▶ **Exercise set**:
[1] Reproduce, word for word, the rows starting with the one containing "Click the Kanban board icon in sidebar" and going on through the one containing "will (x=404, y=465).", with both of those rows included.
[2] Carry on the passage about stack and static memory in C++ from the point where it stops.

▶ **Source excerpt**:
— begin —
Imperfect C++ Practical Solutions for Real-Life Programming By Matthew Wilson
	Table of Contents

	Chapter 32. Memory

32.1. A Taxonomy of Memory

We talked about some of the details of (local and nonlocal) static memory in Chapter 11, but we've not looked in any detail at the range of memory mechanisms supported by C and C++.

32.1.1 Stack and Static Memory

Stack variables are allocated from the executing thread's stack in the scope of the function within which they are defined by adjustment of the stack pointer on entering the scope of their declaration. Static variables are fixed in program global memory, allocated by reservation of space in the global memory area. For the purposes of this section, I focus on the implications of the use of stack memory, although some of the issues discussed also apply to global memory.

Because the allotment of memory for global and stack variables is carried out at compile time, there are both advantages and disadvantages. The main advantage is that there is no "allocation" actually happening, merely a manipulation of pointers or addresses; to all intents and purposes, the memory already exists. Consequently, this form of memory allocation is extremely efficient; in fact it is the most efficient form of memory allocation. An additional minor advantage is that one can determine, at compile time, the size of the allocated memory, by use of the sizeof operator.

The downside is that the memory can only be of fixed, predetermined, size. (The slight exception to this is the alloca() technique, which we cover in section 32.2.1.) This is often perfectly acceptable when, for example, dealing with file-system entity names, which have a fixed maximum on many platforms. When writing such code one may simply declare a buffer of the maximum potential size, confident that passing it to any function will not result in buffer overwrites. However, when dealing with APIs whose functions may use buffers of any lengths (e.g., the Win32 Registry API), one can never guarantee to have a fixed buffer of sufficient size.^[1]

^[1] I am sure most of us have written RegXxx() code passing buffers of _MAX_PATH size, nonetheless!

As was mentioned in Chapter 11, static variables have their storage initialized to 0. Stack variables are not automatically initialized and will contain random values until explicitly initialized.
— end —
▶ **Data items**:
— begin —
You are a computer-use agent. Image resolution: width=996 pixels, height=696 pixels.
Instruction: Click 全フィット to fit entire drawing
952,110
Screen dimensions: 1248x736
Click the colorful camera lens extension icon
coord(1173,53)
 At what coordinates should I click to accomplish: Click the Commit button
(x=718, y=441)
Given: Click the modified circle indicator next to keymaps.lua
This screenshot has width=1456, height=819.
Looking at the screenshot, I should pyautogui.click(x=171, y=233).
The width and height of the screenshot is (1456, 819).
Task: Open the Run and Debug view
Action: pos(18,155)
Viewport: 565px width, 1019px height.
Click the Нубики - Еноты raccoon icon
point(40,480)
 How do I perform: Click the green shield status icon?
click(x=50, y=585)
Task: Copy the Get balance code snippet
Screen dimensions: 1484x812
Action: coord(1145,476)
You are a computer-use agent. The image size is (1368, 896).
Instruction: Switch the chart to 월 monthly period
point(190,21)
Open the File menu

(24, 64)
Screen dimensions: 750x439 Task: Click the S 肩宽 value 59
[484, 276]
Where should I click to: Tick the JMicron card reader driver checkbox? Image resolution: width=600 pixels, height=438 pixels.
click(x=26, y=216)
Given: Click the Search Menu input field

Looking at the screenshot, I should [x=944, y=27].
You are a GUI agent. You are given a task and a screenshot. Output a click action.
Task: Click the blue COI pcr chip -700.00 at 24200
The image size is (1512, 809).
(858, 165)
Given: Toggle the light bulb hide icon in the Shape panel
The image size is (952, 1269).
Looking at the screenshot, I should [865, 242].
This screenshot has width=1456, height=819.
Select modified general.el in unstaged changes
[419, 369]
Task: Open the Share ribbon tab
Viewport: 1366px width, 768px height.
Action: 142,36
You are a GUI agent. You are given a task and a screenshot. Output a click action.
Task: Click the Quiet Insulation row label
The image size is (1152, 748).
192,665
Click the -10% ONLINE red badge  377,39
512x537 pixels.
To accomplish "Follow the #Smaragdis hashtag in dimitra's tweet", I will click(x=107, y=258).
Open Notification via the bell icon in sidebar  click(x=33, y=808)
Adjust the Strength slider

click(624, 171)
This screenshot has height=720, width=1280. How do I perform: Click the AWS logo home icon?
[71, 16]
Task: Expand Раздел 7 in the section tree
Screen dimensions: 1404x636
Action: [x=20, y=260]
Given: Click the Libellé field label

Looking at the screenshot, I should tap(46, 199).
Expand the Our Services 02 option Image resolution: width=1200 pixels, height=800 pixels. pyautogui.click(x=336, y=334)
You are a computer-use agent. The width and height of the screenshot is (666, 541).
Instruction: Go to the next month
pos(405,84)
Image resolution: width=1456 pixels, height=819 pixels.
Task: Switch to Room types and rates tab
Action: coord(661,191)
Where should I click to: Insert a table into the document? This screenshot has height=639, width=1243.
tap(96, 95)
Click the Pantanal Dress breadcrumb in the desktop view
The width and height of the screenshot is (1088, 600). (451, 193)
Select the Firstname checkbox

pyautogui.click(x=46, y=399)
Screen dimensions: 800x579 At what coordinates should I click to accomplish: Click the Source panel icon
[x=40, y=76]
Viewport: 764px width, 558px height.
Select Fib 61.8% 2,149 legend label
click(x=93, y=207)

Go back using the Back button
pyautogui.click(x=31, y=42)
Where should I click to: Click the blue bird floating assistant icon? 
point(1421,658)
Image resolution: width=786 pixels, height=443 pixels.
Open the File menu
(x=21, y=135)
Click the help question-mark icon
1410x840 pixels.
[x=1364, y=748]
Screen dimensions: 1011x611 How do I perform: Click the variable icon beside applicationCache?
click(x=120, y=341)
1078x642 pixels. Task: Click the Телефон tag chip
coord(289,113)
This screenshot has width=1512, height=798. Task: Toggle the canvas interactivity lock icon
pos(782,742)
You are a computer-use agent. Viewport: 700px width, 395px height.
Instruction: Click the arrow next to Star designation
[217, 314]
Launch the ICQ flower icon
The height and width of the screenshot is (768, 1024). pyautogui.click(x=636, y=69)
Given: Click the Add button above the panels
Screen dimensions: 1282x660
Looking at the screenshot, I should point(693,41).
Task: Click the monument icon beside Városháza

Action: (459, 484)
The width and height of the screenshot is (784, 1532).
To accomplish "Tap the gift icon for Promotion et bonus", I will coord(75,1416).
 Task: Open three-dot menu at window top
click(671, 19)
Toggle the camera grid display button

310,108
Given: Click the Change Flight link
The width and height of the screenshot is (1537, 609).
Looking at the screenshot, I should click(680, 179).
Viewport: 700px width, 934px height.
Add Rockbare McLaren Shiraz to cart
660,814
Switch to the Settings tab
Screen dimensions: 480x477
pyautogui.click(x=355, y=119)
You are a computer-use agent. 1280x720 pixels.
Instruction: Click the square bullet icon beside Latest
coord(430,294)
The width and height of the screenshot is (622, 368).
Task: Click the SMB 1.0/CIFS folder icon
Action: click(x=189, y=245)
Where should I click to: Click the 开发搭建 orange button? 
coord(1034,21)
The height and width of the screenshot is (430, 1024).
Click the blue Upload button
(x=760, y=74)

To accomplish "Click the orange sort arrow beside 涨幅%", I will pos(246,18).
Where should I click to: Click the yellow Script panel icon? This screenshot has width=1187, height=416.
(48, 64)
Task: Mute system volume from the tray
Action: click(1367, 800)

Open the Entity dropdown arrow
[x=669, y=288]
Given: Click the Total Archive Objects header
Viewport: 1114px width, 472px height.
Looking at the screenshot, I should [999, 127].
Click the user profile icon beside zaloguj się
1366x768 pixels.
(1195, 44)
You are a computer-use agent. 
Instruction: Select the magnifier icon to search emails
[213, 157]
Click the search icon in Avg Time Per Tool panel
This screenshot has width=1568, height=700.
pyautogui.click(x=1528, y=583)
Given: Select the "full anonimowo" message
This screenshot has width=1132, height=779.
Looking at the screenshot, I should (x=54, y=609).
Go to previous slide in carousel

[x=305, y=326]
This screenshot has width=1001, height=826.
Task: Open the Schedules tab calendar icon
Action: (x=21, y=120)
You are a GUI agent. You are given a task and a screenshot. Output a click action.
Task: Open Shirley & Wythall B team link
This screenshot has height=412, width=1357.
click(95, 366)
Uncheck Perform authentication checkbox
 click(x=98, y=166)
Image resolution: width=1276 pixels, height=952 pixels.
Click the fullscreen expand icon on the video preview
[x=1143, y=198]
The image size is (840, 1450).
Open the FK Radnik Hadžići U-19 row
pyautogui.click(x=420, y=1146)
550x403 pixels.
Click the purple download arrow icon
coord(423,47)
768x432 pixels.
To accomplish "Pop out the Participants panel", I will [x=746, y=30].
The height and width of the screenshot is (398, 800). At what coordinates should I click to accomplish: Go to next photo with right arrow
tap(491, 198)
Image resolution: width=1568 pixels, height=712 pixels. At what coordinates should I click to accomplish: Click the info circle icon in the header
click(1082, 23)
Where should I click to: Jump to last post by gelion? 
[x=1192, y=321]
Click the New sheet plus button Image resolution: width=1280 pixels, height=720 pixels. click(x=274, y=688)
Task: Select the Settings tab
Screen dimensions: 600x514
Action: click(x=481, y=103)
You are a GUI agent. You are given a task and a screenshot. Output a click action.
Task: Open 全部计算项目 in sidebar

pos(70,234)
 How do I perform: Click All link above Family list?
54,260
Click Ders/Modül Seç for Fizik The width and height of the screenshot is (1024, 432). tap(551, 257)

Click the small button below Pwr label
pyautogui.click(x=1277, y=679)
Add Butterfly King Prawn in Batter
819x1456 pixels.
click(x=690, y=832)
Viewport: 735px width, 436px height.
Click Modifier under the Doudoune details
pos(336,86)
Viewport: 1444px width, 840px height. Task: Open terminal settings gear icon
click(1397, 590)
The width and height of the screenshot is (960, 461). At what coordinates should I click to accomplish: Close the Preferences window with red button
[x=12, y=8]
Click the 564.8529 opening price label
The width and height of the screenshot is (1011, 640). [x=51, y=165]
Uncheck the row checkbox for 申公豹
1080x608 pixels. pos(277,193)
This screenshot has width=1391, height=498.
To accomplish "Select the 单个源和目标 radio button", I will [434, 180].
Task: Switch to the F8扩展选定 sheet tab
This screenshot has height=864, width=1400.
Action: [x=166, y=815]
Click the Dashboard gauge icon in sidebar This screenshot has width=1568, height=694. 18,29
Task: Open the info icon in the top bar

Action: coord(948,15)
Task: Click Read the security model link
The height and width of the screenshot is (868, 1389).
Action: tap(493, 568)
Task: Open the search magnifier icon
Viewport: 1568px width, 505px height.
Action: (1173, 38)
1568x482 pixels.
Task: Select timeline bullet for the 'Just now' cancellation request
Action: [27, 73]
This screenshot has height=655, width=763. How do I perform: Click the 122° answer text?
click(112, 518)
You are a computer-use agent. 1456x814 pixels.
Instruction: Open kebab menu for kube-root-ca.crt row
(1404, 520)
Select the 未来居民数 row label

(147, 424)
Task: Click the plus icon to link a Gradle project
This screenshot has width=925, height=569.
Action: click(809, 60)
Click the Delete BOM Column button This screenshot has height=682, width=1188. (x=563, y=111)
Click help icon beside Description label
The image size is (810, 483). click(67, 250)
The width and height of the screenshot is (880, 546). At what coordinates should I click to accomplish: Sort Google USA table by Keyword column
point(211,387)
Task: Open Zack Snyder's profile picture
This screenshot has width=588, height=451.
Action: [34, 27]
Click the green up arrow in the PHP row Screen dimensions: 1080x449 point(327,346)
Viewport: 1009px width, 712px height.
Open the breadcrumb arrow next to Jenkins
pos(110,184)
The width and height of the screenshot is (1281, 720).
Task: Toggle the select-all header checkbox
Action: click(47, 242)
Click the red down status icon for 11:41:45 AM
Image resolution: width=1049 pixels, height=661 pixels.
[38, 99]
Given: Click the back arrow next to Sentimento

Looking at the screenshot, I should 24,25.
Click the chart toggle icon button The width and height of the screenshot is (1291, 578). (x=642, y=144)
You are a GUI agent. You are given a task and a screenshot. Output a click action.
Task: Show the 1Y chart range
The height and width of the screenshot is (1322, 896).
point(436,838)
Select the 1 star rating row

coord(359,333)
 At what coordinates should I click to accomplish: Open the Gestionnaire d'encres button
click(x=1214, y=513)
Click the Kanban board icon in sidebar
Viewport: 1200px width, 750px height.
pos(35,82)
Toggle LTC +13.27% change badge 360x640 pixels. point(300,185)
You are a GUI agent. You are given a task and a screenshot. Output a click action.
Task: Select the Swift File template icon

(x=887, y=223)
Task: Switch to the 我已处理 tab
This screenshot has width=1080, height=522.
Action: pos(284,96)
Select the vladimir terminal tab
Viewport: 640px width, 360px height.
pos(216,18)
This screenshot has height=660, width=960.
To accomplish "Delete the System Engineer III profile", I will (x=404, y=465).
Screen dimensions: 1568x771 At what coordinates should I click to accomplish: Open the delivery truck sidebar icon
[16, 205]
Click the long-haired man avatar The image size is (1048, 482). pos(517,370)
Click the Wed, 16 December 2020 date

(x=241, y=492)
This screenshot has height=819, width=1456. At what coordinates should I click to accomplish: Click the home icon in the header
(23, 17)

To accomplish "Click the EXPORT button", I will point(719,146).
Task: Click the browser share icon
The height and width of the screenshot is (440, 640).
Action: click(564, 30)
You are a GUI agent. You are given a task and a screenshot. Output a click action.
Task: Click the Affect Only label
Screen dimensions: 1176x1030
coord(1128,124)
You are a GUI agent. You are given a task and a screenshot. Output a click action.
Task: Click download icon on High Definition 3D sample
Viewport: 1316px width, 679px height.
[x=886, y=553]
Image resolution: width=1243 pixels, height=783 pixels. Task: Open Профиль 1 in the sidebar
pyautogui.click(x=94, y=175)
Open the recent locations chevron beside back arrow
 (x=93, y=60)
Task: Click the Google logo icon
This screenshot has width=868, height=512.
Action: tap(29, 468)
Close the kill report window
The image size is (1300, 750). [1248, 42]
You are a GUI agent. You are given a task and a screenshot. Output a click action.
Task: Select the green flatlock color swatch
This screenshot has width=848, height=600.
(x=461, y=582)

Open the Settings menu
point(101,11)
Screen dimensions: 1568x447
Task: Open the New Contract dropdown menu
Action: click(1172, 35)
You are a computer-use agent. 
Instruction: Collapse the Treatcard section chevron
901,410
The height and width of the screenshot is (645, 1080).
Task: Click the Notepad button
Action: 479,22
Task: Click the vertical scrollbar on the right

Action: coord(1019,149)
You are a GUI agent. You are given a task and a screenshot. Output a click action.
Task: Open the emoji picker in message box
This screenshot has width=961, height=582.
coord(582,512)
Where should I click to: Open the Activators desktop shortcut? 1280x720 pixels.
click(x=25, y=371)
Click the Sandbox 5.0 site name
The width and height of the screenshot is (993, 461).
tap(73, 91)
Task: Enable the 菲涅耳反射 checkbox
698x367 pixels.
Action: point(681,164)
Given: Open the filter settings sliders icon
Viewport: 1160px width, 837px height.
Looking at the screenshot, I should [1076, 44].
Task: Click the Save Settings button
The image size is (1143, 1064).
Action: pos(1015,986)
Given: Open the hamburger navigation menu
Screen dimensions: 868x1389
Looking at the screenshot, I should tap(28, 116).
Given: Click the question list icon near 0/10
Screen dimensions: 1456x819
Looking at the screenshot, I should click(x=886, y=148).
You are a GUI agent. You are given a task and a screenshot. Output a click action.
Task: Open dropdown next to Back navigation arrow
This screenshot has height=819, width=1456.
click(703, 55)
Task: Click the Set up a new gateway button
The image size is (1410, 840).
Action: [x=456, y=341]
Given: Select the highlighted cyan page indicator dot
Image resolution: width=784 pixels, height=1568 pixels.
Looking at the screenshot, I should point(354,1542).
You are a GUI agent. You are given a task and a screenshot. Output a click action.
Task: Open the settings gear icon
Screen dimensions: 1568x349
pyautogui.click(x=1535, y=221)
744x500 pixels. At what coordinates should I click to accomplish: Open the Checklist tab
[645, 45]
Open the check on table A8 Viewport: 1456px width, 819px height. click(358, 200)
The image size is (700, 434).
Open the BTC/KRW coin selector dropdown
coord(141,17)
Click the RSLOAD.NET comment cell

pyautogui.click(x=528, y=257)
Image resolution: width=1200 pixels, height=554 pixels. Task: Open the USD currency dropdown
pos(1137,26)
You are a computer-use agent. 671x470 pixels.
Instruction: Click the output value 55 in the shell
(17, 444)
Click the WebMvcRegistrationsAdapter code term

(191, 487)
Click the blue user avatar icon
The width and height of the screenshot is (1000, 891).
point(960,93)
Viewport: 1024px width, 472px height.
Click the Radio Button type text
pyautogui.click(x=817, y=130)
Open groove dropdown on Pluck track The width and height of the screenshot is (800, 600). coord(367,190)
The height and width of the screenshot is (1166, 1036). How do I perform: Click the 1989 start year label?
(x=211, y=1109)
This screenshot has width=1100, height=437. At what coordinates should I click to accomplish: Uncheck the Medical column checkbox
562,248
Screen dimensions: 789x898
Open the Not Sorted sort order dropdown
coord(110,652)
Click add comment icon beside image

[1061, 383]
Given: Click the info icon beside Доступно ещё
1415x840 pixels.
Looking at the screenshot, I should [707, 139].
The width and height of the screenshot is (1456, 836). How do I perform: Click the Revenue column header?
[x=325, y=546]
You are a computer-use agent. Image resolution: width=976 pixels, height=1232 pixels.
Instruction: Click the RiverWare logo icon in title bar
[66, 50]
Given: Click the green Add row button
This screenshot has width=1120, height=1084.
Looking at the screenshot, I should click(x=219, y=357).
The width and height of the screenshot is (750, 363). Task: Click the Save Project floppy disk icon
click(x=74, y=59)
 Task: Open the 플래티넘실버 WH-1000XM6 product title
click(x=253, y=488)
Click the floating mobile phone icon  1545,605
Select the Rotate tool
— end —
▶ **Set of answers**:
[1]
Click the Kanban board icon in sidebar
Viewport: 1200px width, 750px height.
pos(35,82)
Toggle LTC +13.27% change badge 360x640 pixels. point(300,185)
You are a GUI agent. You are given a task and a screenshot. Output a click action.
Task: Select the Swift File template icon

(x=887, y=223)
Task: Switch to the 我已处理 tab
This screenshot has width=1080, height=522.
Action: pos(284,96)
Select the vladimir terminal tab
Viewport: 640px width, 360px height.
pos(216,18)
This screenshot has height=660, width=960.
To accomplish "Delete the System Engineer III profile", I will (x=404, y=465).

[2]
32.1.2 Stack Expansion

I said above that stack memory already exists. However, this is only true as far as the C/C++ notional execution environment is concerned. In reality, the stack memory for a process may be as ephemeral as any other part of its virtual address space. It is up to the operating system to ensure that the stack memory exists when you need it.

On Win32 operating systems,^[2] stack memory is committed on use on a per-page basis [Rich1997]. What this means is that if the current area of stack memory has not yet been committed, and an instruction touches that memory, the operating system will (attempt to) commit the page and then reexecute the instruction accessing the now valid memory. The next uncommitted page is called the guard page and bears a special guard attribute to facilitate stack expansion. However, the guard page attribute is only attached to the first uncommitted page, so that the touching of any other uncommitted pages beyond that results in a simple, terminal, access violation. Other operating systems operate analogous mechanisms.

^[2] On Solaris, a similar scheme is operated: the stack is memory mapped using the MAP_NORESERVE flag; virtual memory is not allocated until the page is used. There is only one redzone per stack.

The real-world problem for stack-memory (including alloca(); see section 32.2.1) is when the combined size of all variables within the local scope exceeds, or may potentially exceed, the system page threshold. In that instance the compiler is required to insert code in order to ensure that the stack memory is valid. The reason for this can be demonstrated with a simple example. Consider the following code:



void stack_func(size_t index)


{


    char    stack_buffer[4097];


    buffer[index] = '\0';


}

The code demonstrates the possibility of skipping a page in the manner described. If the page size is 4096 and the first byte of stack_buffer falls on the first byte of the guard page, then it is possible, with index equal to 4096, to skip the guard page and access the next uncommitted page. Since that page will not have the guard attribute, this will cause an access violation, and your process will be terminated. Although this example is contrived, it is common to see scenarios where several local buffers are declared and their total can even exceed the size of one or more pages, making the skipping of the guard page much more likely.

In order to ensure that all pages between the current last page and any and all required in any next block are valid, compilers must step in and shoulder some of the burden. The Visual C++ compiler inserts calls to the chkstk() function, which ensures that any pages that might slip through this window are touched in the correct order, thereby bringing them into committed memory in a coherent manner. Incurring this insertion has the two related disadvantages that it causes linking to the C run time library (which may be undesirable) and incurs a modest performance hit in the calling and execution of the chkstk() function.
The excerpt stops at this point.